The advantages of minimally invasive surgery regarding the avoidance of complication and reduction of hospital days are well documented [12]. Our data confirm these observations in a real-life setting. Length of stay was less than half as long after MI surgery compared to laparotomy. Besides the surgical approach, general developments in fast-track surgery as well as the general trend towards early postoperative discharge might have contributed to this finding.

Postoperative complications were reduced to around a third by choosing a MI approach. This is in line with the available literature [2, 3]. It has to be pointed out that all data presented here were collected retrospectively. Thus, the rate of complications reported depends on the quality of documentation as well as the observational period. Since patients after MI surgery have much shorter hospital stays, less complications could be observed. On the other hand, the implementation of digital patient charts and the increasing standards regarding documentation might contribute to more detailed assessment of the postoperative course in recent years.
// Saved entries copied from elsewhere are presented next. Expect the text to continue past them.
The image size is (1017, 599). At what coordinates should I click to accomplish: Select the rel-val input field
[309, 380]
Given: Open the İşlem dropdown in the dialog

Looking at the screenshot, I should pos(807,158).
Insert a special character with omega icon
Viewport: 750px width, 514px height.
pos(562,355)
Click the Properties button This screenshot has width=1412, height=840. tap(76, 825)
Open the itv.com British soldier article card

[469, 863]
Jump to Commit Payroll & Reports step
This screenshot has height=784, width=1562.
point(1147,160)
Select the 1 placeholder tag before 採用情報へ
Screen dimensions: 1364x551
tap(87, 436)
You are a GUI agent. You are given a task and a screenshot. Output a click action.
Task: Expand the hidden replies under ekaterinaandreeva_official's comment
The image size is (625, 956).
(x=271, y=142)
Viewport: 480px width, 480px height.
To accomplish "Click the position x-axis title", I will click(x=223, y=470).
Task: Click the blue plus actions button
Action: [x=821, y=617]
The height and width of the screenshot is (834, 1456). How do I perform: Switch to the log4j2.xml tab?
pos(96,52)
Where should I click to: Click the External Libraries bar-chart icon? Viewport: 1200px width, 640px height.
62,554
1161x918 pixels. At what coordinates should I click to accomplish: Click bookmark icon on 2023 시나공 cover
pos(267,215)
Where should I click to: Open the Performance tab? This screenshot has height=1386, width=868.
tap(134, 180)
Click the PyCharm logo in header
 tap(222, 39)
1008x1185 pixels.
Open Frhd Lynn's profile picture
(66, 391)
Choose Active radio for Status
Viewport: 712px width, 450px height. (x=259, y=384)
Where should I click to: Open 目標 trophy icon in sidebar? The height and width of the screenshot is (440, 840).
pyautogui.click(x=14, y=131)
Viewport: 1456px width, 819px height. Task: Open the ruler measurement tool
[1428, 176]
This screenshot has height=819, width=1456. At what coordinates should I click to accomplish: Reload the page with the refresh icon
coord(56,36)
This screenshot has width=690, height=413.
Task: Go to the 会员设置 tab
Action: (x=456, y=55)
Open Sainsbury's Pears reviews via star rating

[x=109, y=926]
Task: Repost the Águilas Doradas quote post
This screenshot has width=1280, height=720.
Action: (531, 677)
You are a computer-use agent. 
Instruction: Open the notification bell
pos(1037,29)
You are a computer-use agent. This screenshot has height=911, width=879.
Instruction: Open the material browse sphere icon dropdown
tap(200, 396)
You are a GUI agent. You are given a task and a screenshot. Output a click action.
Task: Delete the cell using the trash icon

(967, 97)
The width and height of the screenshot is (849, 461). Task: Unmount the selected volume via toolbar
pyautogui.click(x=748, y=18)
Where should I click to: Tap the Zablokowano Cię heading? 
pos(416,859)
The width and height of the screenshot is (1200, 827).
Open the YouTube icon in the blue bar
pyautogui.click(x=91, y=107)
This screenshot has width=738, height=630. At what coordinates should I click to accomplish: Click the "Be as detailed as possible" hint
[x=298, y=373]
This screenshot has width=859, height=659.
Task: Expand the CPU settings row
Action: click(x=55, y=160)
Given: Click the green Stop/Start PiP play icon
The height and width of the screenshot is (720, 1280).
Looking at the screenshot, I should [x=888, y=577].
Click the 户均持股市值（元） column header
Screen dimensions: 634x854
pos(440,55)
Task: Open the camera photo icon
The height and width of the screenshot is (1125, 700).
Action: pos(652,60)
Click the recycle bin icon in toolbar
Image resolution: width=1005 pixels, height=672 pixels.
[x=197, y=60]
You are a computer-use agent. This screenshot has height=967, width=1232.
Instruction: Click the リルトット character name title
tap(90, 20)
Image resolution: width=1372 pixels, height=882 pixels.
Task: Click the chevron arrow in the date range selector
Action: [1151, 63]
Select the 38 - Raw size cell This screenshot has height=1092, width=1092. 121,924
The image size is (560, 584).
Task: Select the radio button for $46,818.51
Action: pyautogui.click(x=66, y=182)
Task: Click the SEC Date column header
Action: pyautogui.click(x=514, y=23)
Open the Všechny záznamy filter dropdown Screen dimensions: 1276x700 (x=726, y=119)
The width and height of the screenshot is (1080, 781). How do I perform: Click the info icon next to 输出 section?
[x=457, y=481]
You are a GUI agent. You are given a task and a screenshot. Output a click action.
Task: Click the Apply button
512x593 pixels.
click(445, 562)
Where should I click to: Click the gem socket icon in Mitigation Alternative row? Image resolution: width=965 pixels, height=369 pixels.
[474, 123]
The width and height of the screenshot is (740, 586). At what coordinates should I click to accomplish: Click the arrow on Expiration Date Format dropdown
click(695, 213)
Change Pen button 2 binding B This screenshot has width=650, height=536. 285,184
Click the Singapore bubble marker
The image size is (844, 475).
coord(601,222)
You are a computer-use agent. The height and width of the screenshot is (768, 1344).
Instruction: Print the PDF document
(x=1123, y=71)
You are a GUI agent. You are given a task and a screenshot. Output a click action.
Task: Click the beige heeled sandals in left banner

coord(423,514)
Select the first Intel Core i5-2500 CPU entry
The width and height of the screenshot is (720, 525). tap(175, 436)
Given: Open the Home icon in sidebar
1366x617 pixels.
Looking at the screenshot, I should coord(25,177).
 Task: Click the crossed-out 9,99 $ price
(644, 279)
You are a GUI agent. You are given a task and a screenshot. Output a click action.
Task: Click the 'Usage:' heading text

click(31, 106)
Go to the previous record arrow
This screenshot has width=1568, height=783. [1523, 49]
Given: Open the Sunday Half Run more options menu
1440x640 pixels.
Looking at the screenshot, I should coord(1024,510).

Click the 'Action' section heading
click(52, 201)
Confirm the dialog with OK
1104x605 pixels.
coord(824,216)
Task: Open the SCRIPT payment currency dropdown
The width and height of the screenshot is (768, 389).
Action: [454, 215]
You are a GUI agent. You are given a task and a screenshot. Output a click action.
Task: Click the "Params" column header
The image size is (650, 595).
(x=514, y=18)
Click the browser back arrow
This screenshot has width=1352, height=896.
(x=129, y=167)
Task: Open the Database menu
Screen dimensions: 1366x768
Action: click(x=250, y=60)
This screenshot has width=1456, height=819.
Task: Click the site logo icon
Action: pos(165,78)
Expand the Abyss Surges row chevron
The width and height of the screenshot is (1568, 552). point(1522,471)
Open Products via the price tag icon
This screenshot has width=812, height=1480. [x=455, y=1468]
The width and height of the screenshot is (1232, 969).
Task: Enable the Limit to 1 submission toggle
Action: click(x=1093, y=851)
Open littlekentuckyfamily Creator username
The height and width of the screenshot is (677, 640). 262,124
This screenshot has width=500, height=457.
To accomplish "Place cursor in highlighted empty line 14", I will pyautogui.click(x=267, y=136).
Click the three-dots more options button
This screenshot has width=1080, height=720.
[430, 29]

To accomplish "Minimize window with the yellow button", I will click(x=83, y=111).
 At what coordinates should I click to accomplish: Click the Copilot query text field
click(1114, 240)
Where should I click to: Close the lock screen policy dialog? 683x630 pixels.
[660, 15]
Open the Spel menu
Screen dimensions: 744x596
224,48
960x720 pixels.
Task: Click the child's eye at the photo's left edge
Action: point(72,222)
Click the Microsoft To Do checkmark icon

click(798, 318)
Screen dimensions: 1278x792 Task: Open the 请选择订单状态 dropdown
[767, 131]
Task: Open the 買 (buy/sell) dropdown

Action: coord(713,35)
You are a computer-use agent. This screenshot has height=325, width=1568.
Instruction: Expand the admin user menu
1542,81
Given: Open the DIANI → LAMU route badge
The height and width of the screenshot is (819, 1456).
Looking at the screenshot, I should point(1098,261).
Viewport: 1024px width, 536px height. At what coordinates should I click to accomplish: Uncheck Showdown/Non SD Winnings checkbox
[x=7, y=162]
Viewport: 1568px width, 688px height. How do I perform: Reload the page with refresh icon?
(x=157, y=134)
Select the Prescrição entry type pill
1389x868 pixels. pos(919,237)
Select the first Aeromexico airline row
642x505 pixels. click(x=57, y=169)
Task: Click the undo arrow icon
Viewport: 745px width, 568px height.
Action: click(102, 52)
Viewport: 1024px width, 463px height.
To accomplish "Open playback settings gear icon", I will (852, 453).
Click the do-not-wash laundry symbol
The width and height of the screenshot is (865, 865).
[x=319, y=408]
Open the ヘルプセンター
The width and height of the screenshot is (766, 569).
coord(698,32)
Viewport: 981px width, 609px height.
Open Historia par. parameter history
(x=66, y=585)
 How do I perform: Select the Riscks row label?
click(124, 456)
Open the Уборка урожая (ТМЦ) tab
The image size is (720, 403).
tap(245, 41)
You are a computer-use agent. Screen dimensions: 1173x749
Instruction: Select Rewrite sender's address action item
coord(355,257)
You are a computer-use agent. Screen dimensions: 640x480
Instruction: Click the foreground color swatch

In recent years, robotic surgery has gained relatively quick acceptance in the performance of gynecological operations, including simple hysterectomy [12]. A study from 2013 showed that the use of robotic hysterectomy increased by almost 1000% between 2007 and 2010, while the frequency of conventional laparoscopic hysterectomy increased at a much slower rate [13]. Especially in obese women, the benefits of robot surgery compared to conventional laparoscopy have been demonstrated [14]. In addition, in the case of large uterus size [15,16,17], reduced blood loss, reduced postoperative pain and shorter hospitalization with higher surgery costs were shown. However, most of these studies are not randomized and the results are heterogeneous. Despite the lack of randomized data supporting the use of the robot in hysterectomy with benign indications, many surgeons choose this method as an easy to master and quickly adaptable surgical tool [12].

So far, in most cases, three main aspects of robotic surgery were compared with other surgical routes, including surgery time, estimated blood loss and length of hospitalization after surgery. However, since cost-effectiveness is the greatest constraint on robotic surgery, future studies must include cost assessments, including calculations of hospitalization length, postoperative complications and return to daily life and convalescence. Based on current knowledge, the choice of surgical approach in case of gynecological surgery should be individualized based on the patient’s disease, the surgeon’s experience and the availability of robotic equipment. It has been shown that robotic surgery can be advantageous in comparison to open abdominal, vaginal and conventional laparoscopic approach in the hands of high-volume surgeons [8]. However, many non-medical factors, such as the economic conditions of the hospital or the willingness of surgeons to use modern technology also play a role in the choice of selection of surgical route.

In conclusion, our data document the shift from mainly open abdominal surgery to an almost exclusively MI approach at our institution since the turn of the millennium. The implementation of robotic surgery marks a significant turning point towards an almost complete avoidance of laparotomy for hysterectomy in benign conditions. The known benefits of MI surgery could be confirmed in our collective. While it does not seem to matter if MI hysterectomy is performed using conventional laparoscopy or robotic surgery, these findings suggest that MI hysterectomy should be the standard of care for benign disease.